SketsaNusantara.id - Pengadilan Agama (PA) Rangkasbitung kembali menunjukkan komitmennya dalam memberikan pelayanan prima bagi masyarakat Kabupaten Lebak.
Bekerja sama dengan Pemerintah Daerah dan Kementerian Agama setempat, PA Rangkasbitung sukses menyelenggarakan Sidang Terpadu Isbat Nikah bagi 197 dan total 925 sepanjang tahun 2025 pada pasangan suami istri yang pernikahannya belum tercatat secara negara.
Acara ini sendiri diselenggarakan di Pendopo Bupati Lebak, Kecamatan Rangkasbitung Lebak, Banten.
Baca Juga: Bahagia Pasangan Donny Michael dan Aryani Fitriana pada Anniversary Pernikahan yang ke-10 Tahun
Kegiatan ini disebut merupakan bagian dari upaya jemput bola untuk memberikan kepastian hukum dan perlindungan hak bagi warga terutama perempuan dan anak-anak khususnya yang berada di wilayah pelosok.
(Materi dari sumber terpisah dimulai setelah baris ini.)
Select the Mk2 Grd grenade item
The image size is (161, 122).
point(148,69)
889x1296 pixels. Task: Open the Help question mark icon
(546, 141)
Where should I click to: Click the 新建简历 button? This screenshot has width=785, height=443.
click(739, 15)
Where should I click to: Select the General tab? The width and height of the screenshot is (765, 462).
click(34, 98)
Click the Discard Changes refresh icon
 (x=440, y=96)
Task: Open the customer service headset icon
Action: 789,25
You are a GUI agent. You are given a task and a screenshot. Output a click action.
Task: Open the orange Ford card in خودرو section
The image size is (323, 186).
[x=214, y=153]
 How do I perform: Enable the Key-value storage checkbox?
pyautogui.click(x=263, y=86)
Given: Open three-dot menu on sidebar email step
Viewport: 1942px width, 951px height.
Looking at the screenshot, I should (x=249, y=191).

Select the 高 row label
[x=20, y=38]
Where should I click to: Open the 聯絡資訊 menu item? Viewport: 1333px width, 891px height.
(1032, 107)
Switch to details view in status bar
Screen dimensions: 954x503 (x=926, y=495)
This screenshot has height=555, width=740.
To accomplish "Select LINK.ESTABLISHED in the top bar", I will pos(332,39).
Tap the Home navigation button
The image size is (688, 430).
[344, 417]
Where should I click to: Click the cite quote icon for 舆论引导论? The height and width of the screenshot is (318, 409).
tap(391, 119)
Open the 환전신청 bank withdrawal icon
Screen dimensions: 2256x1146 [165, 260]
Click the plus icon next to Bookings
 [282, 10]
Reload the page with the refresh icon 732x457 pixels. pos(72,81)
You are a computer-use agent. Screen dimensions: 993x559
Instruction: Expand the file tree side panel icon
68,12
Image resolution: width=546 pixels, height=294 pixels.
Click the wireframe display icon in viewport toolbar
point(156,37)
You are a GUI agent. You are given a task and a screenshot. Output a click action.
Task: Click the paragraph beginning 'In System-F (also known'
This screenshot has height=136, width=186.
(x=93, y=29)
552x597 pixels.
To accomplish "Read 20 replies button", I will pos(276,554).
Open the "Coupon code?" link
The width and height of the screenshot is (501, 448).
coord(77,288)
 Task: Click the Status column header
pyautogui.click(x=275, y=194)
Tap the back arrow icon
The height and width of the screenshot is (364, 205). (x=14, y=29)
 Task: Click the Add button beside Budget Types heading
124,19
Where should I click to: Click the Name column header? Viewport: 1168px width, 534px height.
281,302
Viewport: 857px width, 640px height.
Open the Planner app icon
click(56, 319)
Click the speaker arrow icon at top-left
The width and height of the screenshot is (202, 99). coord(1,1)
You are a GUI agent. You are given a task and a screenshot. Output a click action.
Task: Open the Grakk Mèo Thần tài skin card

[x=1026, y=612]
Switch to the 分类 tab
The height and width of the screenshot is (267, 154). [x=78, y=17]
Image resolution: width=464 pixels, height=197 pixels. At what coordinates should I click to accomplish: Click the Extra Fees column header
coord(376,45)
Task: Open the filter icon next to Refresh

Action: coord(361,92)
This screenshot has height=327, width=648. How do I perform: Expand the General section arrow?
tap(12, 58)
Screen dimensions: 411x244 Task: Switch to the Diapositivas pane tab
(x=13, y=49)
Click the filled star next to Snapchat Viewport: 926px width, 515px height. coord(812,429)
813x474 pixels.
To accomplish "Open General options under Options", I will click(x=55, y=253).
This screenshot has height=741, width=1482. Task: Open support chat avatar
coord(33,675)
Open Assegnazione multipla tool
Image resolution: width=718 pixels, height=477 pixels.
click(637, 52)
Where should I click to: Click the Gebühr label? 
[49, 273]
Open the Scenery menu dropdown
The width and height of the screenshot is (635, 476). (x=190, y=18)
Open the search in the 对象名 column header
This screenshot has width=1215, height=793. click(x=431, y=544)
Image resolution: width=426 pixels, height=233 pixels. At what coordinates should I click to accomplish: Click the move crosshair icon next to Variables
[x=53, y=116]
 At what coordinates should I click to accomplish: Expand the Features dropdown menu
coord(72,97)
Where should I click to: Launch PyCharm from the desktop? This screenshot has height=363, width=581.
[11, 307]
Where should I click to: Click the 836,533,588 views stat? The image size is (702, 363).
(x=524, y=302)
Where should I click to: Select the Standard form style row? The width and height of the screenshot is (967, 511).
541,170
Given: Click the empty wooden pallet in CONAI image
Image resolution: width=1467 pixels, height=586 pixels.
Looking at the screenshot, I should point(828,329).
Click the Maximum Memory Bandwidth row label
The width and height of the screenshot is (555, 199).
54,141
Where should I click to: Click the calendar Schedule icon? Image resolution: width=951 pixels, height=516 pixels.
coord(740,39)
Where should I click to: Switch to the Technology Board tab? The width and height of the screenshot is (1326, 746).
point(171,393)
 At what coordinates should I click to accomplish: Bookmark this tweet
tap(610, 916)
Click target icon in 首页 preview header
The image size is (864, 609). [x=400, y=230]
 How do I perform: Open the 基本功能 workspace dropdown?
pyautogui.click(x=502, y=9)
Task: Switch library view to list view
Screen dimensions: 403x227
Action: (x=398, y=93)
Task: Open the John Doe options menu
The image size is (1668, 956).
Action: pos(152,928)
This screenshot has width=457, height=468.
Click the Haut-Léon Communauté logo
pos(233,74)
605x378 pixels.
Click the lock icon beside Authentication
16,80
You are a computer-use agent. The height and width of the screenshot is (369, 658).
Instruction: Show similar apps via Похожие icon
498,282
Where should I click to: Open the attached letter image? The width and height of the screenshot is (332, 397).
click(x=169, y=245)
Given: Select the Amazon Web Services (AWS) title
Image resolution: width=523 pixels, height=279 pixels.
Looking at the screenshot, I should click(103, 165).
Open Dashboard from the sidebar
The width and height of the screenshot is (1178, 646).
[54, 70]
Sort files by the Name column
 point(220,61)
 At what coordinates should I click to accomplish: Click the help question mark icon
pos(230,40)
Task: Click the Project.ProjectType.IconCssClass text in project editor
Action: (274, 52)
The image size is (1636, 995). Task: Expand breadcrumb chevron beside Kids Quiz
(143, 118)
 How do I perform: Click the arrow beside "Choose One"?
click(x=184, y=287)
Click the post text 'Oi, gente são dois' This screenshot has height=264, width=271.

Dikutip dari kanal YouTube KOMPASTV, penyelenggara Nikah Isbat ini dilakukan sebab banyak pasangan di wilayah Rangkasbitung dan sekitarnya yang sudah menikah secara sah menurut agama (nikah siri), namun belum memiliki Buku Nikah.
Akibatnya, seringkali menjadi hambatan saat mereka ingin mengurus administrasi kependudukan.
Untuk itu sepanjang tahun 2025, sidang Isbat Nikah di wilayah Lebak Banten pada tahun 2025 sudah mencapai 925 pasangan dan pada tahun 2026 ada 167 pasangan disesuaikan dengan angka peringatan hari ulang tahun Lebak ke 197.
Tujuan nikah isbat ini merupakan bentuk dari legalitas pernikahan untuk memberikan pengakuan hukum negara terhadap pernikahan yang sudah terjadi.
Bagi suami istri yang melakukan sidang isbat maka ia akan mendapatkan buku nikah secaa resmi dari KUA, KK, hingga pengurusan paspor atau bantuan sosial.
Dengan nikah Isbat maka negara menjamin hak-hak istri dan anak di mata hukum, seperti hak waris dan hak nafkah.